Giorgio Napolitano si mette idealmente in mezzo tra la magistratura e il Pdl, cercando di calmare le acque dopo la protesta dei parlamentari del centrodestra, lunedì al Tribunale di Milano, contro quella che definiscono una vera e propria “persecuzione giudiziaria” contro Silvio Berlusconi, ancora ricoverato al San Raffaele per le complicazioni di una uveite, che lo ha tenuto lontano dall’aula del processo Ruby. Pur in scadenza di mandato, il presidente delle Repubblica (foto by Infophoto) continua a essere protagonista in un momento così delicato per la storia politica del Paese.

A fornire l’occasione è stato un incontro prima con i vertici del Pdl e poi del Csm, ieri al Quirinale. In serata, la nota del Capo dello Stato che ha lanciato l’ennesimo appello al “rispetto reciproco tra politica e giustizia” per evitare “tensioni destabilizzanti”. Napolitano ha mostrato comprensione nei confronti del malumore del partito del Cavaliere per i processi che lo vedono protagonista e che hanno spinto molti dei politici del centrodestra a parlare di un  tentativo di eliminazione del loro leader dalla scena politica per via giudiziaria. Per il presidente della Repubblica, è “comprensibile” la preoccupazione di veder garantito il diritto di Silvio Berlusconi a “partecipare adeguatamente alla complessa fase politico-istituzionale già in pieno svolgimento, che si proietterà fino alla seconda metà del prossimo mese di aprile».
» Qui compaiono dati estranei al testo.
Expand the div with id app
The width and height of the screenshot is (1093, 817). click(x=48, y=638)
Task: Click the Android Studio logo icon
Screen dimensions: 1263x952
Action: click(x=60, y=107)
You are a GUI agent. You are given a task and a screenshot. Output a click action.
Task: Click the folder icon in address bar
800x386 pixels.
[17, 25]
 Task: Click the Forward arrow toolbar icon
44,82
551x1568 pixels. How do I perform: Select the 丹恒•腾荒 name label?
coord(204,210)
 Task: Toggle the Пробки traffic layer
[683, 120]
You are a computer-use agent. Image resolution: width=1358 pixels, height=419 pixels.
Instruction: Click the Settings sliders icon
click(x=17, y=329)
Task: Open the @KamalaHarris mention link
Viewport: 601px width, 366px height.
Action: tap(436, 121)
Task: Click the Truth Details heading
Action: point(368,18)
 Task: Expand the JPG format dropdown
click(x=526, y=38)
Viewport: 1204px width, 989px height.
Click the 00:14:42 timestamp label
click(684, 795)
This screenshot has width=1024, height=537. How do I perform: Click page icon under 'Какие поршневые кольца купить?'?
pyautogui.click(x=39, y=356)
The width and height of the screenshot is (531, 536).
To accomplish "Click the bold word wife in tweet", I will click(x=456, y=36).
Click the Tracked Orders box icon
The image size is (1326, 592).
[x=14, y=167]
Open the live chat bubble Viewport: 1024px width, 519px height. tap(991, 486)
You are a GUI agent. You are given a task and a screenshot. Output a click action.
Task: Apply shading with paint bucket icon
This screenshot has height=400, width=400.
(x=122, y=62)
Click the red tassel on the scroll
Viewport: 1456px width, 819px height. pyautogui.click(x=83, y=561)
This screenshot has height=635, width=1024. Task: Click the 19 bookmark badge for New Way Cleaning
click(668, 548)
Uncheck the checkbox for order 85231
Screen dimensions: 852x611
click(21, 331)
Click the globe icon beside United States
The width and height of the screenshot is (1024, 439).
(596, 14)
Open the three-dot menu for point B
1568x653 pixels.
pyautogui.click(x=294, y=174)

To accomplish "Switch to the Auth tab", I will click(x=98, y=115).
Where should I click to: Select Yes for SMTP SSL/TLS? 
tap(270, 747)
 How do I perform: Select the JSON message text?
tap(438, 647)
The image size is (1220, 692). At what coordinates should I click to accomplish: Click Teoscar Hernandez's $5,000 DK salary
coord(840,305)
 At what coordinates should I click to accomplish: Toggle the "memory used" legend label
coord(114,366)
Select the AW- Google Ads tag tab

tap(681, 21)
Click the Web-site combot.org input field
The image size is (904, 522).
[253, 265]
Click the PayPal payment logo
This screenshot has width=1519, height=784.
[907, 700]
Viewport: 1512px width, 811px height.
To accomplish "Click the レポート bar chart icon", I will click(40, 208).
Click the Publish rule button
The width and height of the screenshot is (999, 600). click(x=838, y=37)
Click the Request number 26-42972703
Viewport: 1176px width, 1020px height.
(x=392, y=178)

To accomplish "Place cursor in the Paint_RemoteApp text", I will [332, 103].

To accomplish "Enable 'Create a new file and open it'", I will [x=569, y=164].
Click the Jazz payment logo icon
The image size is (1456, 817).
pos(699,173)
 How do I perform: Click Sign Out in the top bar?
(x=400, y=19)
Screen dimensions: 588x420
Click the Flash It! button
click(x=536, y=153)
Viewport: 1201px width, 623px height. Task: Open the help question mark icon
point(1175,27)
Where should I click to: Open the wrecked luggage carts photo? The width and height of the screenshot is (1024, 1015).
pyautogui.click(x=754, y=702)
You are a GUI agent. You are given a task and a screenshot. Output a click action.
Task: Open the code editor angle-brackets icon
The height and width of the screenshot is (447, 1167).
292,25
Ma Napolitano non si schiera. Perché, se da un lato riconosce come giuste le preoccupazioni della politica, dall’altro definisce come “aberrante” l’ipotesi “di manovre tendenti a mettere fuori gioco per via giudiziaria – come con inammissibile sospetto si tende ad affermare – uno dei protagonisti del confronto democratico e parlamentare nazionale”. Il “severo controllo della legalità”, rilancia ancora il Presidente, è “un imperativo assoluto per la salute della Repubblica da cui nessuno può considerarsi esonerato in virtù dell’investitura popolare ricevuta”.